Thinkst thou the warbling Muses never smiled
On his lone hours? Ingenuous views engage
His thoughts, on themes (unclassic falsely styled)
Intent. While cloister’d piety displays
Her mouldering scroll, the piercing eye explores
New manners and the pomp of elder days;
Whence culls the pensive bard his pictured stores.
Nor rough nor barren are the winding ways
Of hoar Antiquity, but strewn with flowers.’
Этот сонет, если бы не некоторая запутанность стиля, был бы совершенным: во всяком случае, мысль, которую он содержит, прекрасна и справедлива. Некоторая часть caput mortuum учености — это полезный балласт и облегчение для ума. Он должен возвращаться к приобретениям других как к своей естественной пище и поддержке; факты должны идти рука об руку с чувствами, иначе он вскоре, как пустой желудок, начнет пожирать сам себя или станет добычей ветреной дерзости самодельной изобретательности. Прочь же с этим праздным пустозвонством, будто все варварское и неинтересное, что не является плодом наших собственных времен и нашего собственного вкуса; с этим вечным испарением чистого чувства, этим напускным блеском стиля, этим двусмысленным порождением мысли из невежества и тщеславия, этим полным забвением предмета и выставлением напоказ писателя, как будто всякий возможный ход размышлений должен исходить из местоимения «Я», а миру не остается ничего, кроме как смотреть и восхищаться. Не годится считать всю истину или добро отражением нашего собственного избалованного и неумеренного себялюбия; сводить твердую ткань вселенной к эссенции делла-крусковского остроумия и самомнения. Постоянный поиск эффекта, преждевременное и изнеженное потакание нервной чувствительности побеждает и изматывает само себя. Мы не можем отделить интеллектуальную руду от материального шлака, чувства от объектов, результаты от причин. Мы должны добраться до ядра удовольствия через сухую и твердую шелуху истины. Мы должны ждать времени природы. Эти ложные рождения ослабляют конституцию. Замечено, что люди науки живут дольше, чем просто литераторы. Они больше упражняют свой разум, меньше — свою чувствительность. У них меньше износа раздражимого волокна, которое не разбито и не изношено до самой нити. На холме науки они держат взгляд, устремленный на истину и славу:
‘Calm pleasures there abide, majestic pains,’—
в то время как литератор смешивается с толпой внизу, заискивая перед популярностью и удовольствием.
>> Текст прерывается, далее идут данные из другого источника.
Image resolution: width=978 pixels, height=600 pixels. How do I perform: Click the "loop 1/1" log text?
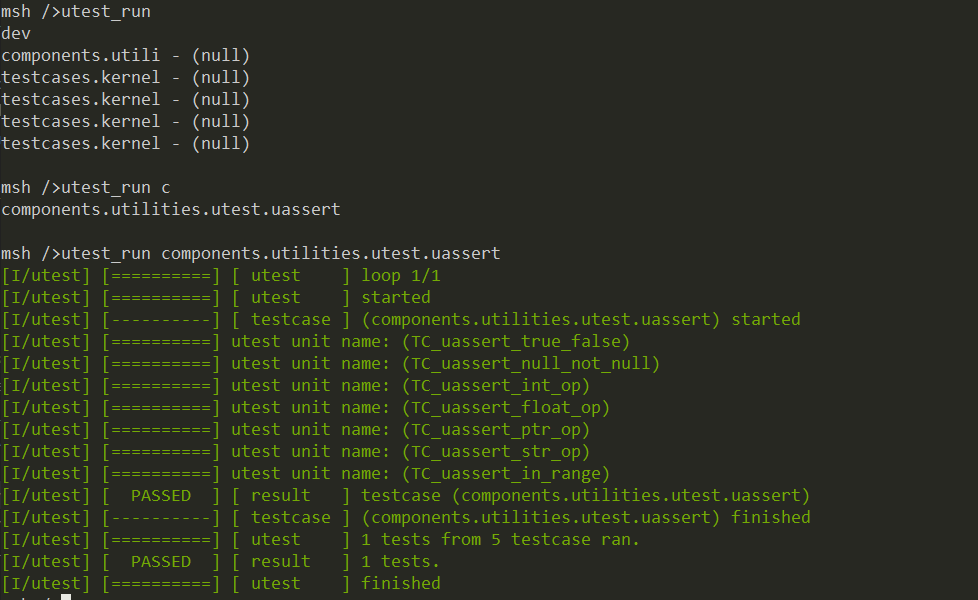[x=400, y=276]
Его существование, соответственно, хрупко и лихорадочно, и он вскоре истощает себя в мучительной погоне — в попеременном возбуждении своего воображения и удовлетворении своего тщеславия.
——‘Earth destroys
Those raptures duly: Erebus disdains!’
Лорд Байрон, кажется мне, совершенно выдохся в своем изнуряющем общении с распутной Музой. У него не осталось никакой другой идеи, кроме идеи о самом себе и публике — он был беспокоен, если не был занят тем, чтобы давать повторяющиеся стимулы праздной любознательности и получать взамен сильные дозы похвалы или порицания: раздражение в конце концов стало настолько сильным и назойливым, что он не мог ни продолжать его, ни найти в нем никакого покоя. Блестящий шар разгоряченной популярности
‘Glared round his soul and mocked his closing eye-lids.’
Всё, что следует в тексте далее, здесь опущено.